While he’s being fitted for his hair shirt, Mr. Tobar might have a look at the facts. According to the National Oceanographic and Atmospheric Administration (NOAA), average temperatures in the US have increased by about 2° F since 1895. This warming, however, has occurred in two distinct periods. The first increase of about 1° F took place between 1895 and about 1935. Between 1935 and about 1970, average temperatures actually fell before starting to rise again. By around 2000, average temperature had risen by about 1° F compared to the level in the mid-1930s, and there it has stayed for the last 15 years.
Climate activists have been arguing for the last 20 plus years that carbon dioxide emissions will lead to temperature increases of 8-10° F with catastrophic results in terms of sea level increases, more severe weather, the spread of disease and general mayhem. To be clear, Mr. Tobar, the catastrophic predictions have not actually happened. Over the last 40 years, Los Angeles has experienced temperature increases similar to those of the early part of the 20th century, which did not seem to bring climate catastrophes. For the last 15 years, there has been no temperature increase at all. The temperature increase in Los Angeles over the last hundred or so years has been approximately the same as the temperature difference between LA and Santa Barbara 100 miles to the north.
The events Mr. Tobar notes, including the bronze borer beetles, the California drought, the poor snow in Oregon and Hurricane Sandy are all well within the natural variability of our climate. We need to remember that climate variations occur over hundreds, thousands and millions of years. None of us has a data base of personal experience sufficient to judge whether every individual event is somehow unnatural. Only proper, scientific analysis can determine that, and science is not showing us anything out of the normal range.

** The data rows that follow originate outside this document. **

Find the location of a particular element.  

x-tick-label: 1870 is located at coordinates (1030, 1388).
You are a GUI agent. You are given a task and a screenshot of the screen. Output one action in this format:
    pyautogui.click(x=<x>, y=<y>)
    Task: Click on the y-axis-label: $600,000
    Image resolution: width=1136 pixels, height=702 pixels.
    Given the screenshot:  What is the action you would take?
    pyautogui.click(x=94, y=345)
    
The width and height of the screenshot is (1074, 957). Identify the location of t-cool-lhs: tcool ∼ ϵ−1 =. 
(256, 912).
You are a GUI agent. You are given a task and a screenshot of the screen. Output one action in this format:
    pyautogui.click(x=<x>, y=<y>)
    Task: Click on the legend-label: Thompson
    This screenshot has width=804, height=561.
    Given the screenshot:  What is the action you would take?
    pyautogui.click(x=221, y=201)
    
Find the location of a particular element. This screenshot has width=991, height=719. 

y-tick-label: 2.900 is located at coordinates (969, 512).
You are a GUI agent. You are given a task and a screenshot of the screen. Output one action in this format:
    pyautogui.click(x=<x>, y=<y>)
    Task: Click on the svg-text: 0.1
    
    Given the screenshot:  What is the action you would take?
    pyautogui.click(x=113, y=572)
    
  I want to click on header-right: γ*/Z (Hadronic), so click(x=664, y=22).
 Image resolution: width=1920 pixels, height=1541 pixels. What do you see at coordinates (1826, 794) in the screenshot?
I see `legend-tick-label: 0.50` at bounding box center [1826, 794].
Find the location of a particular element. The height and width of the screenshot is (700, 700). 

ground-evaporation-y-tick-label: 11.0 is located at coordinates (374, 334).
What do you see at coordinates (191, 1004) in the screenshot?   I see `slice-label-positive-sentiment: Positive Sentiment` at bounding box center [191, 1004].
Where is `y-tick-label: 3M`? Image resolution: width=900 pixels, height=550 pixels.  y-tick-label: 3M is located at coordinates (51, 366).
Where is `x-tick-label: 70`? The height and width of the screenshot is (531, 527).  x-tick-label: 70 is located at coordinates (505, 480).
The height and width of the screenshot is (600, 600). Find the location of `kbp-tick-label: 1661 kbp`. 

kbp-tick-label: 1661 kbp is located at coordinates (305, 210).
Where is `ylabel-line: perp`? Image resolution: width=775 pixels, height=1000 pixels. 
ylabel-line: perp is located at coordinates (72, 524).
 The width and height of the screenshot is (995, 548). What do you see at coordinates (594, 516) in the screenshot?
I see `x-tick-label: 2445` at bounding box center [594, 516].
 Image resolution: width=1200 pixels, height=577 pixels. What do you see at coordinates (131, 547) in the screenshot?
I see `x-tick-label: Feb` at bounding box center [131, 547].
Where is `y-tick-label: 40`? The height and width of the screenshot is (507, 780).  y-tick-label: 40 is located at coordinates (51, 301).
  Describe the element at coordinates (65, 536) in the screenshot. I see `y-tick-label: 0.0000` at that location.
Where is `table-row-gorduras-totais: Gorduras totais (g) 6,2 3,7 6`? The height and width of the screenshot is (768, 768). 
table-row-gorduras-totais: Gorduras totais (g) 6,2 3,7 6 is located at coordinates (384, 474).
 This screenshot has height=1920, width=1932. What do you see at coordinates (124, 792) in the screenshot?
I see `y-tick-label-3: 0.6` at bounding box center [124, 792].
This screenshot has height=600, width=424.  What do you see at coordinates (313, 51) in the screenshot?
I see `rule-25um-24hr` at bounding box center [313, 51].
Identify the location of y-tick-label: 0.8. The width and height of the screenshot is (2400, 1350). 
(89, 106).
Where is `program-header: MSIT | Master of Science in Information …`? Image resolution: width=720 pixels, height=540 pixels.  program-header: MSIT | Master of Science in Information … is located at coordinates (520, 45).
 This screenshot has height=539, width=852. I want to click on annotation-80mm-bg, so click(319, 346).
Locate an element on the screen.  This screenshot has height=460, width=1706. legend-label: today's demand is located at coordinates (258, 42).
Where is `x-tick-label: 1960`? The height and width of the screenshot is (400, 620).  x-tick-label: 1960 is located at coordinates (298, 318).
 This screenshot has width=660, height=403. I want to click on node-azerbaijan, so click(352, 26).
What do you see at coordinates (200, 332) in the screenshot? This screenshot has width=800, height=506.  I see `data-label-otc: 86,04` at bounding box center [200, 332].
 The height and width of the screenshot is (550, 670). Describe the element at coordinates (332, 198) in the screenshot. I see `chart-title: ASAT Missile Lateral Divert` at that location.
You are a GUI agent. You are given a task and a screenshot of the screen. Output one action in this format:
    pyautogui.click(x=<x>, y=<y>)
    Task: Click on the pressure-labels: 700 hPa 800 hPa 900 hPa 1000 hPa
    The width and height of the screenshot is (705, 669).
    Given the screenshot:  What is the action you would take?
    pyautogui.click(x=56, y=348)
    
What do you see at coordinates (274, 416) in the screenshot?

The consequences of this confused and magical thinking are potentially severe. The United States is a free society. Throughout our history, government has been seen as the servant of the people, not as their parent. Apparently, Mr. Tobar believes that “the masses” should not have been allowed to develop an “energy-guzzling lifestyle”. A modern industrial lifestyle derives from the substitution of massive amounts of chemical energy for human and animal power. Fossil fuels allow us to eat well, live well and to travel as we please. What does Mr. Tobar think we should have instead? Perhaps he has an idyllic vision of peasants living and dying within a few miles of where they were born? The Duke of Wellington, hero of Waterloo, disliked railroads, which he believed “only encourage the common people to move about needlessly.” Well, Your Lordship, the common people actually like moving about and don’t regard their mobility as needless.
I’ll grant Mr. Tobar this. If it turns out that increased carbon dioxide emissions actually do bring catastrophic temperature increases, he is welcome to say “I told you so!”. The American people, however, are highly doubtful that this will happen, and they have good reason for their skepticism. For now, however, let’s not pretend that the “parched, endless summer” is already here. Our climate is demonstrating normal variability, and the fervent wishes of climate activists can’t make it otherwise.